I love show tunes. I make no secret of it. It's probably my number one conversation killer. Some friendly new person will say "So, what kind of music do you like?" Then I'll tell them I love show tunes and they awkwardly trail off and desperately look for someone else to talk to or tell me that they like Rent.
But despite my inability to have a proper conversation about musical tastes with most other people, show tunes have always been there for me. There is a song for every occasion. Making small talk at the office after a hard day's work? Bam. "It's Been a Long Day." Frustrated that your exotic plant won't sprout? Bam. "Grow for me." Just want to celebrate your ridiculous amounts of hair? Bam. "Hair."
I was dancing to "Cotton Eye Joe," but I was thinking about "Hair" the whole time. |
Jane Lynch and Carol Burnett pretending to be mother and daughter and that they love Ohio. |
I thought of "A Summer in Ohio" from The Last 5 Years. If you want, take a listen to this sketchy and probably illegal video of the song.
It starts off encouragingly enough:
I could wander Paris after dark
Take a carriage ride through Central Park
But it wouldn't be as nice as a summer in Ohio
Where I'm sharing a room with a "former" stripper and her snake: Wayne
Take a carriage ride through Central Park
But it wouldn't be as nice as a summer in Ohio
Where I'm sharing a room with a "former" stripper and her snake: Wayne
But it quickly turns into this:
I could shove an ice pick in my eye
I could eat some fish from last July
But it wouldn't be as awful as a summer in Ohio
I could eat some fish from last July
But it wouldn't be as awful as a summer in Ohio
Without cable, hot water, Vietnamese food, or you.

## To do
- a) Transcribe the part of the post about show tunes that runs from "But despite my" up to and including "of the song.".
- b) In the post about show tunes, which song from The Last 5 Years does the writer think of?
- c) List every song title that appears in quotation marks in the post about show tunes, each only once.

## Data excerpt
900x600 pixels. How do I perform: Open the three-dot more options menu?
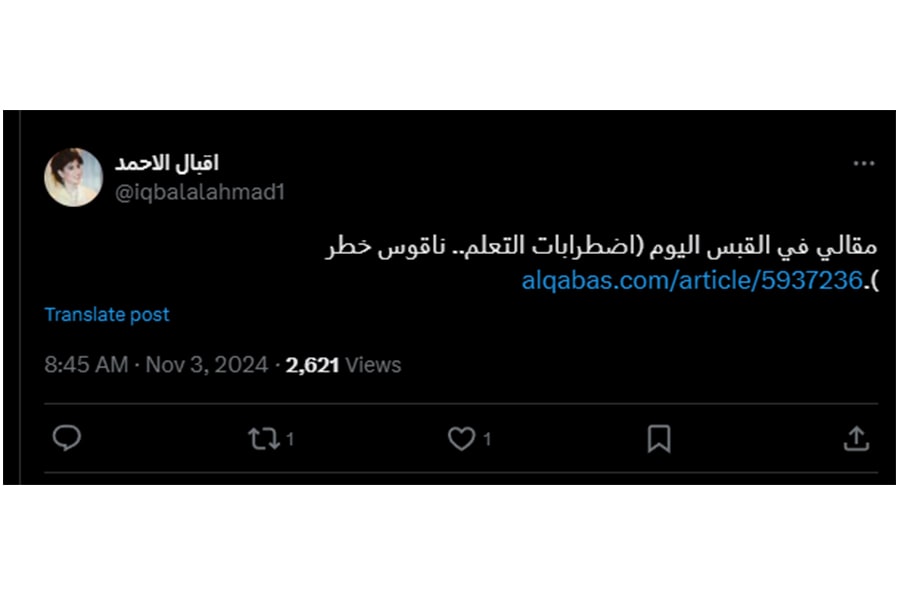pos(864,164)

## Solutions by task
- a)
But despite my inability to have a proper conversation about musical tastes with most other people, show tunes have always been there for me. There is a song for every occasion. Making small talk at the office after a hard day's work? Bam. "It's Been a Long Day." Frustrated that your exotic plant won't sprout? Bam. "Grow for me." Just want to celebrate your ridiculous amounts of hair? Bam. "Hair."
I was dancing to "Cotton Eye Joe," but I was thinking about "Hair" the whole time. |
Jane Lynch and Carol Burnett pretending to be mother and daughter and that they love Ohio. |
I thought of "A Summer in Ohio" from The Last 5 Years. If you want, take a listen to this sketchy and probably illegal video of the song.

- b) "A Summer in Ohio."

- c)
"It's Been a Long Day"
"Grow for me"
"Hair"
"Cotton Eye Joe"
"A Summer in Ohio"